Can I ask you a question, Shenita? There's been this conversation about marriage, and marriage and poverty and the relationship between them. And I met your husband and your kids the last time you were in here, and there is this idea like, you know, single women out there, if you just got married, that's the way out of poverty. What do you want to say to that?

Simon-Toussaint, who works as a shift supervisor at Kentucky Fried Chicken and has difficulty covering her family's living expenses, began:

Getting married, me and my husband jokes about it all the time. Getting married was such a economical downturn, is like, simple filing taxes, you know, is more expensive. You know, eating, clothing, shelter, it's more expensive because that's just another body, you know? That's another add-on, you know?

She continued:

Getting involved with this movement has really changed my life because it gave me the courage to actually file again, because the first time they actually closed my case and say, okay, you get paid too much money.

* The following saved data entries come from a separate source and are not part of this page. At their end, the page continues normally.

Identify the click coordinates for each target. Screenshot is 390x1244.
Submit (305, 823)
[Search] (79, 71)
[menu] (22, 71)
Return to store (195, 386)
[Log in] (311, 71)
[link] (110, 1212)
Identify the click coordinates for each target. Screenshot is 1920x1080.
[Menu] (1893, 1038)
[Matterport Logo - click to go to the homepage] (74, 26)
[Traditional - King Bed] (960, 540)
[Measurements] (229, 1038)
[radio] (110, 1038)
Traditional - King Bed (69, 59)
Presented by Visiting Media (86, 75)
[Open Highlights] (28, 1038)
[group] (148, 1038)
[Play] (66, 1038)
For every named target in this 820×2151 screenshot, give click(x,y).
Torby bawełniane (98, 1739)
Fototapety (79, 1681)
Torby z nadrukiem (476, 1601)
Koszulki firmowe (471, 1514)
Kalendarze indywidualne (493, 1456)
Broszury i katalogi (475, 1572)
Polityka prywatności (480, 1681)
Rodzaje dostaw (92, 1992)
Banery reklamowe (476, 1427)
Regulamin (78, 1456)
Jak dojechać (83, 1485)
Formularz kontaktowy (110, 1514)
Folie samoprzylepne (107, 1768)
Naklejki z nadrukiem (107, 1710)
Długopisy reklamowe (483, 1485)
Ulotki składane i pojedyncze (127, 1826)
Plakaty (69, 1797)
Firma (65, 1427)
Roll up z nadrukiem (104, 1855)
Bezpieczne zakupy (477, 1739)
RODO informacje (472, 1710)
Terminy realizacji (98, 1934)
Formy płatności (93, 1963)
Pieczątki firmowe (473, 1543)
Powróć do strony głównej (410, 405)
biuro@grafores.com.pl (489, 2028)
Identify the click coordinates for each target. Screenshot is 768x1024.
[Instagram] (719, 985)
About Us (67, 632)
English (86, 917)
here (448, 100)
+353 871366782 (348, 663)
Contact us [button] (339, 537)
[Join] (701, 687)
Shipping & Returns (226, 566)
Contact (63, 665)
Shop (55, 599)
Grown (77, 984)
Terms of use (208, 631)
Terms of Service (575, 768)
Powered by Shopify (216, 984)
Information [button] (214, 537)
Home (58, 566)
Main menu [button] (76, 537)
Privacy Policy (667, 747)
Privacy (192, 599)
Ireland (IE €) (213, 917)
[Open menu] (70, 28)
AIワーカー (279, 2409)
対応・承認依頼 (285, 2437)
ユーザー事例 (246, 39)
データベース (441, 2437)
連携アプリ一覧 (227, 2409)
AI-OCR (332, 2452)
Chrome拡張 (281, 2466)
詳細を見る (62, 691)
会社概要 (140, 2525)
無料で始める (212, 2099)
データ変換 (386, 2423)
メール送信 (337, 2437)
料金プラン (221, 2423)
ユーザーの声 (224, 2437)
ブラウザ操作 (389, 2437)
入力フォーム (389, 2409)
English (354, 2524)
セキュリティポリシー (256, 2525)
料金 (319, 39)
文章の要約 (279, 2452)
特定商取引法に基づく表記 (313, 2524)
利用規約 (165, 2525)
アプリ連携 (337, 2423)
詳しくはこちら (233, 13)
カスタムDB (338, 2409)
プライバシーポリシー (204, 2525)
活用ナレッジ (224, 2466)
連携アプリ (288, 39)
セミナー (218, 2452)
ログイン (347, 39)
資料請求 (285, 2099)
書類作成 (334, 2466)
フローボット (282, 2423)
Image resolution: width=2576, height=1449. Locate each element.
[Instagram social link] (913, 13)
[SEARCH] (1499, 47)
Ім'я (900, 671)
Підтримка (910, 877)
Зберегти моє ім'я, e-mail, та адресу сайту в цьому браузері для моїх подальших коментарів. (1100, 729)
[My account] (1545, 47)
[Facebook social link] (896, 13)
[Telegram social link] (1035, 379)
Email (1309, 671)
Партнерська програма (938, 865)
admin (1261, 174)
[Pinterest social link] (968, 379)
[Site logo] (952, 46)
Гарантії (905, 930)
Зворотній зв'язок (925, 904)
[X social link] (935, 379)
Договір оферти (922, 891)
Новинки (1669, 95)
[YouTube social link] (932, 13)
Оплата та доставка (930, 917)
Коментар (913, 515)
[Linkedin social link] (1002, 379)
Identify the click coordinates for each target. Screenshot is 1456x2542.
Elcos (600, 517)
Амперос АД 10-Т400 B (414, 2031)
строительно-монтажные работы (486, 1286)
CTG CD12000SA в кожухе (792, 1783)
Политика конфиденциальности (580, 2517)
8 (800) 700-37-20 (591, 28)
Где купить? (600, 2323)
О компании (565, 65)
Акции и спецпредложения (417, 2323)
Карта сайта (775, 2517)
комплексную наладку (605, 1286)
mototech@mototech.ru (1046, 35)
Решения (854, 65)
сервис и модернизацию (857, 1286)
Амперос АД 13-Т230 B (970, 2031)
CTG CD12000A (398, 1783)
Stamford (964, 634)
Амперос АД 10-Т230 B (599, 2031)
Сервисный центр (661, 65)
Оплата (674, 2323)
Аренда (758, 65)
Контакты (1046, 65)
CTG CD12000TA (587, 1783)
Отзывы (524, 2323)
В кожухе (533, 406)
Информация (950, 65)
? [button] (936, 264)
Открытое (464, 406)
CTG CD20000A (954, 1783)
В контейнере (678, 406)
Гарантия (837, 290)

You know, the movement actually said, no, you know, you deserve better.

Hayes added:

And you're talking about the workers that you've been working with in a fight for a higher wage.

Guest co-host Maria Shriver of NBC then chimed in:

Our polling showed, the polling in the Shriver Report said that really the government should support families the way they are now. There's a difference often, you know, I think to shame women who are not in marriages and who have left them because they were abusive or they didn't work isn't really the answer.